WORK TO COMPLETE - Rewrite the passage on prison accreditation, starting at "Following a lengthy" and ending at "hold incarcerated individuals.", and substitute "jails" for every "prisons".

PASSAGE TO READ -

════════

Following a lengthy investigation, Sen. Elizabeth Warren published a report on the dubious process by which prisons are approved for operation in our country.
For a year and a half, Warren and her staff looked at how the American Correctional Association (ACA) audits prisons. The ACA is an NGO that acts as an oversight body for America’s detention systems. The government pays the ACA to audit the operations of prisons and other facilities that hold incarcerated individuals.
In order to obtain the ACA’s seal of approval, facilities must purportedly meet high safety and personnel training standards. After a private prison is accredited by the ACA, it can quickly gain access to government contracts. The ACA’s auditors never show up at a prison unannounced, limiting their ability to learn about a facility’s everyday conditions. In fact, ACA gives prisons months of notice before an inspection.
While the ACA vows to grant accreditation only to the top facilities, Warren’s team found that basically every prison that pays the ACA’s accreditation fees is approved. Since 2007, 1,200 facilities were accredited, and only four were denied accreditation.
Once a facility is approved, it can operate for three years without undergoing any further audits. According to the report, “A review of available evidence suggests that that accreditation has little to no correlation with detention facility conditions and practices, and therefore little to no value whatsoever. The result has been the rubber-stamping of dangerous facilities and the waste of millions of taxpayer dollars.”

════════

DATA RECORDS -
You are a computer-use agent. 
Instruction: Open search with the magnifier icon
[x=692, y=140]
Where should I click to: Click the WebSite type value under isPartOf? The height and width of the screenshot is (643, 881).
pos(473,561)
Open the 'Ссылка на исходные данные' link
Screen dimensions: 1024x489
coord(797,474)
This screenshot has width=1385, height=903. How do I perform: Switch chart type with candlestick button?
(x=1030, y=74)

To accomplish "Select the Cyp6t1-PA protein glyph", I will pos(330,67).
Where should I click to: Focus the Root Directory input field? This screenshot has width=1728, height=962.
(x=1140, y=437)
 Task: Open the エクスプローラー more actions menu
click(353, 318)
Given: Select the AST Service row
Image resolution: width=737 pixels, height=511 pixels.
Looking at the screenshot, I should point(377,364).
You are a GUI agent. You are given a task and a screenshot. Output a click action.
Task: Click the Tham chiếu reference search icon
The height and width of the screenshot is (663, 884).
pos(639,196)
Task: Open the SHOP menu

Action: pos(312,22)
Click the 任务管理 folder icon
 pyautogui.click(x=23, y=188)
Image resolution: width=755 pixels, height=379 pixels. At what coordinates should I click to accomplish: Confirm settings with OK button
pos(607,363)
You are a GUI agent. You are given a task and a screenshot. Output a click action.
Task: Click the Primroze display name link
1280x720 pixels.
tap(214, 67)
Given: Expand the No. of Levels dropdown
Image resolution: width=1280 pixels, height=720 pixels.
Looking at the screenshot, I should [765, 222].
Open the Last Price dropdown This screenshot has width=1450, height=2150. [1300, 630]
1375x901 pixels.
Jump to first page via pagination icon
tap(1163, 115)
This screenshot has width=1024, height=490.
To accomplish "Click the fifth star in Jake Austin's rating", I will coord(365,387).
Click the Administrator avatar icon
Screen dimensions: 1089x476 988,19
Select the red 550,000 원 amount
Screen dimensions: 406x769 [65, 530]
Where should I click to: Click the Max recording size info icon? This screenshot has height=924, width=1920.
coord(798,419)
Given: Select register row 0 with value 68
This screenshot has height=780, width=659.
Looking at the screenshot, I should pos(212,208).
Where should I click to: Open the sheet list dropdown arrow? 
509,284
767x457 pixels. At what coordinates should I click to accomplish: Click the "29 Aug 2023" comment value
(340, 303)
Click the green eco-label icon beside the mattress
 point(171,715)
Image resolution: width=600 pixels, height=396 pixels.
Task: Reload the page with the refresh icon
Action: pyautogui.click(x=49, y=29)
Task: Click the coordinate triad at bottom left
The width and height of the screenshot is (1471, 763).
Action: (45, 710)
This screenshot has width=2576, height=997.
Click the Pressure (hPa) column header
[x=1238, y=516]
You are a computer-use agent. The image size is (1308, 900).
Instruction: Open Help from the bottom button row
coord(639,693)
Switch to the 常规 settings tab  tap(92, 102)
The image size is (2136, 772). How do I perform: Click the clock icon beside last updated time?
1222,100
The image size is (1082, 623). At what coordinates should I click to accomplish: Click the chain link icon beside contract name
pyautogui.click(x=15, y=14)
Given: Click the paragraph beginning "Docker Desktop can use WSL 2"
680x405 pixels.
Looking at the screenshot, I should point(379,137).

════════

SOLVED PROBLEM -
Following a lengthy investigation, Sen. Elizabeth Warren published a report on the dubious process by which jails are approved for operation in our country.
For a year and a half, Warren and her staff looked at how the American Correctional Association (ACA) audits jails. The ACA is an NGO that acts as an oversight body for America’s detention systems. The government pays the ACA to audit the operations of jails and other facilities that hold incarcerated individuals.